みなさま、明けましておめでとうございます。
「映画始め」はどの作品で迎えましたか?映画館で鑑賞されましたか?それともご自宅でしたか?私は、2日の夜にフォーラム八戸さんで「あのこと」を鑑賞しました。予告編につられて軽い気持ちで見に行ってしまったもので、正月から早々に痛苦しい思いをする羽目になりました。

さて、みなさんご存知の通り、八戸市内唯一の映画館であり、市民のフォーラムとして長らく愛されてきたフォーラム八戸さんが、1月5日をもって閉館されました。今回の記事では、昨年の9月23日に弊会が主催した初めてのイベント「これからも映画の話をしよう vol.1」を振り返りながら、ご参加者のみなさまやメンバーそれぞれの「フォーラム」での思い出をここに残したいと思います。

「これからも映画の話をしよう vol.1」(9月23日(金・祝)/@AND BOOKS)

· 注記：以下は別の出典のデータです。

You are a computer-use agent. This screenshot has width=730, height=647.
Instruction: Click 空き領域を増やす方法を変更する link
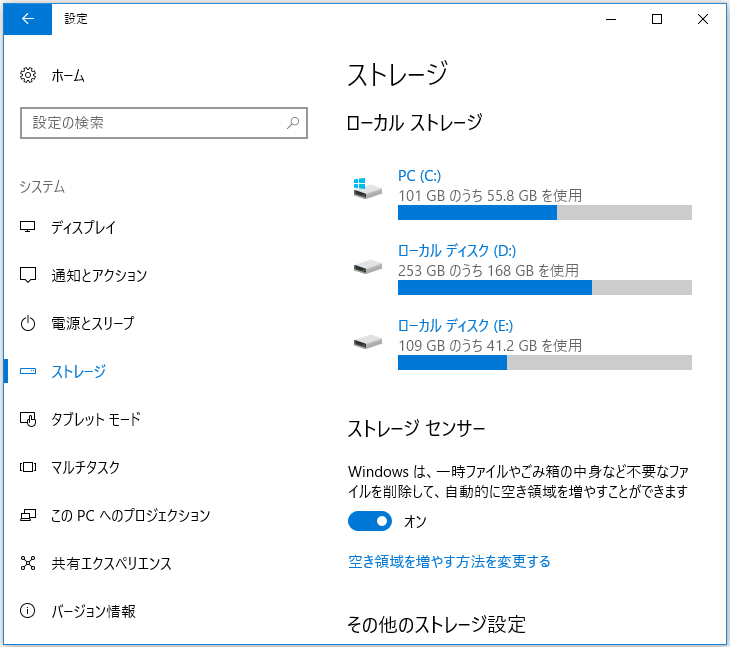(x=449, y=561)
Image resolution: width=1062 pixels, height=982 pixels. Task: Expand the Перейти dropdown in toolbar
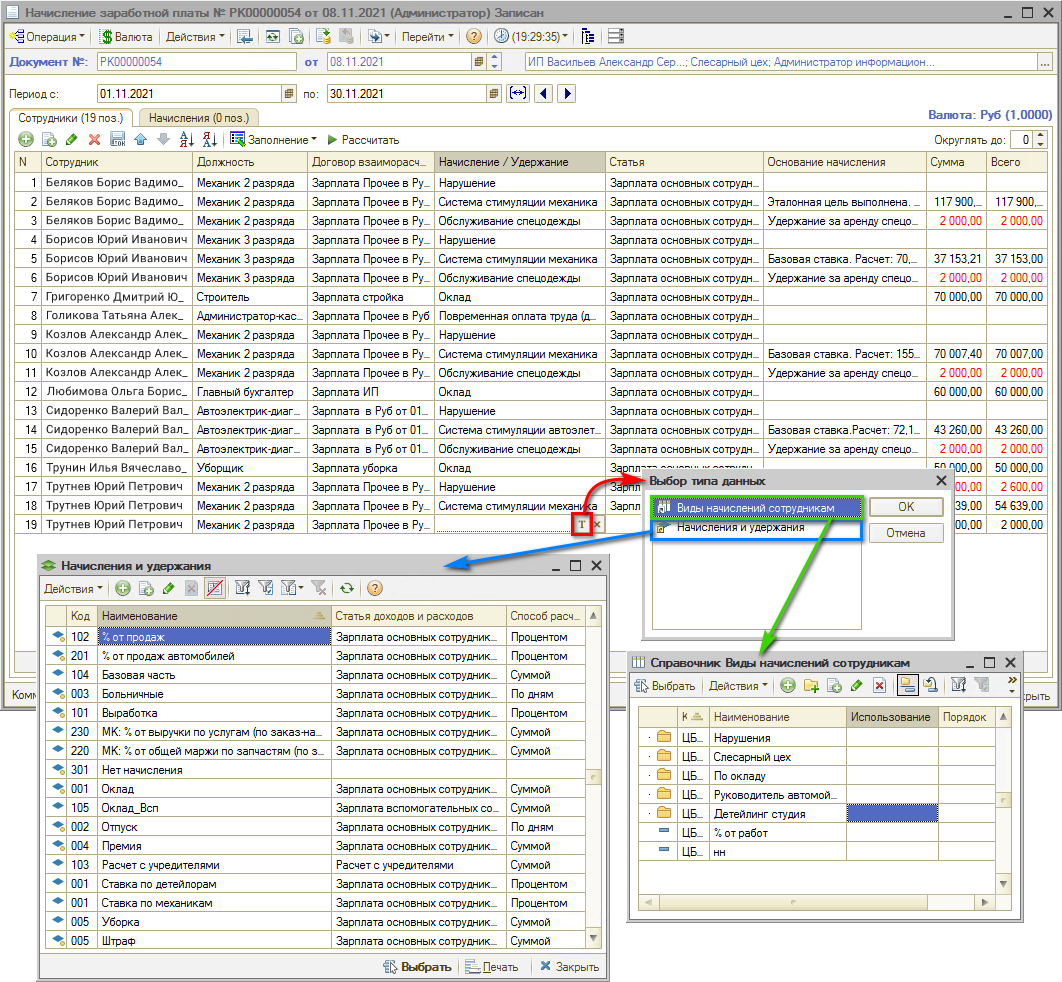click(x=427, y=37)
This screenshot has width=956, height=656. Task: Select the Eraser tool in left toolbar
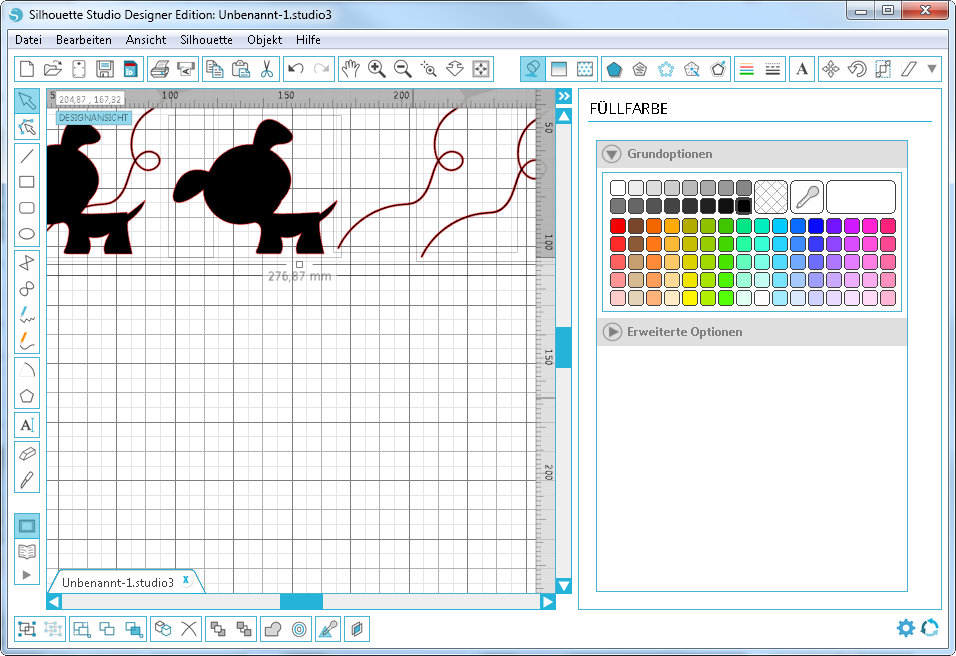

すでに知ってくださっている方も多いかと思いますが、この会は「映画の好きな友人の集まり」が活動母体となり、のちに筆者を含む2人のメンバーが加わりました。ちょうど夏頃、市の中心街にあるサロンのようなお店(と筆者は勝手に思っている)、その名も「AND BOOKS」で「映画関連の小さなイベントをやりたいね」と話している最中で飛び込んできたのがフォーラム八戸さんの閉館のニュースでした。閉館を迎えた今も気持ちの整理はつきませんが、あの当時は当時で、言葉にならない思いだったことを覚えています。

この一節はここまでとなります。